Al contrario de lo que pudiera parecer, no hay una edad ni un género al que afecte especialmente esta patología pero, según el profesor, los primeros síntomas suelen aparecer en la adolescencia. “Una de las teorías de los orígenes etimológicos de la palabra ‘adolescencia’ es que comparte raíz con ‘dolor’. Por tanto, ‘adolescencia’ haría referencia al duelo por la pérdida de los privilegios y del cuerpo infantil”, afirma Soler. “Y también a la incertidumbre sobre cómo va a ser nuestro cuerpo después de la revolución hormonal que está teniendo lugar durante ese periodo”. La Universidad católica de Chile elaboró un estudio en el que concluyó que la media de edad en la que aparecía la enfermedad era de 16,4 años.
Con el tiempo, esa disconformidad con el físico sería la responsable de que algunos decidan someterse a operaciones de cirugía estética (otro debate sería si esas intervenciones ayudan a superar los problemas o no).

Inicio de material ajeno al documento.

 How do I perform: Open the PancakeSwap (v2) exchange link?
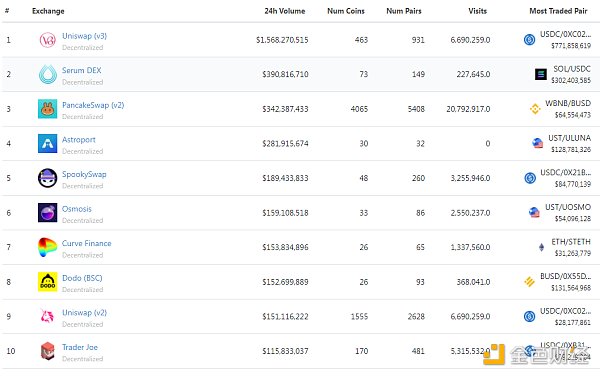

Pero los jóvenes no suelen tener ni el dinero ni el beneplácito de sus padres para pasar por el quirófano. “Lo más a mano que los adolescentes tienen a su disposición para mitigar este dolor son las nuevas tecnologías”, explica el psicólogo, “que les dan la posibilidad de poder vivir la fantasía y de mostrarla al mundo a través de las redes sociales”.
“Si las personas tienen un tipo de personalidad muy rígida o muy obsesiva”, continúa el experto, “es más fácil que el problema adquiera dimensiones patológicas. Esto no quiere decir que todo el mundo que usa un filtro sufra de dismorfia, claro. Solo puede calificarse como tal cuando estas preocupaciones se convierten en el eje central de la vida de una persona, cuando la obsesión por la imagen interfiere en sus estudios, en su trabajo o en sus relaciones. Pero me gustaría desmitificar un poco el papel de las redes sociales en estas patologías. Las redes son herramientas y todo depende del uso que hagamos de ellas”.
Incluso cuando los defectos físicos son reales, entendidos estos como un desvío de lo que se considera “bello” en cada momento, no tienen por qué provocar una dismorfia. Según el profesor “existen muchos ejemplos de personas que, aunque tengan un aspecto físico totalmente alejado de la norma, han conseguido estar cómodos con su imagen e incluso vivir de ella o utilizarla para potenciar su personalidad”, explica. “Estoy pensando en actores como Quique San Francisco o Rossy de Palma, pero hay muchos más casos”.
El tratamiento de la dismorfia corporal, a través del cual la persona tendría que acabar aceptando su propio aspecto y vivir con él sin mayores preocupaciones es, según Soler, bastante complejo. Incluso a la hora de detectar el problema ya que “la propia persona tiene su imagen distorsionada. Es capaz de ver cosas en el espejo que no existen y, por tanto, está fuera de la realidad. Resulta muy difícil que ella misma detecte que tiene un problema psicológico”, afirma el profesor. “Es por esto que la familia y los amigos son fundamentales, ya que son los que primero detectarán cualquier conducta anormal: obsesión con el pelo, con una peca o con el peso, de una intensidad fuera de lo común. Ese sería el momento de hablar con ese hijo, hermano o amigo y sugerirle que busque ayuda terapéutica. A partir de ahí, según la persona y el terapeuta, habrá que trabajar las razones de la obsesión, que pueden ser diversas. Cada persona y cada historia es diferente”.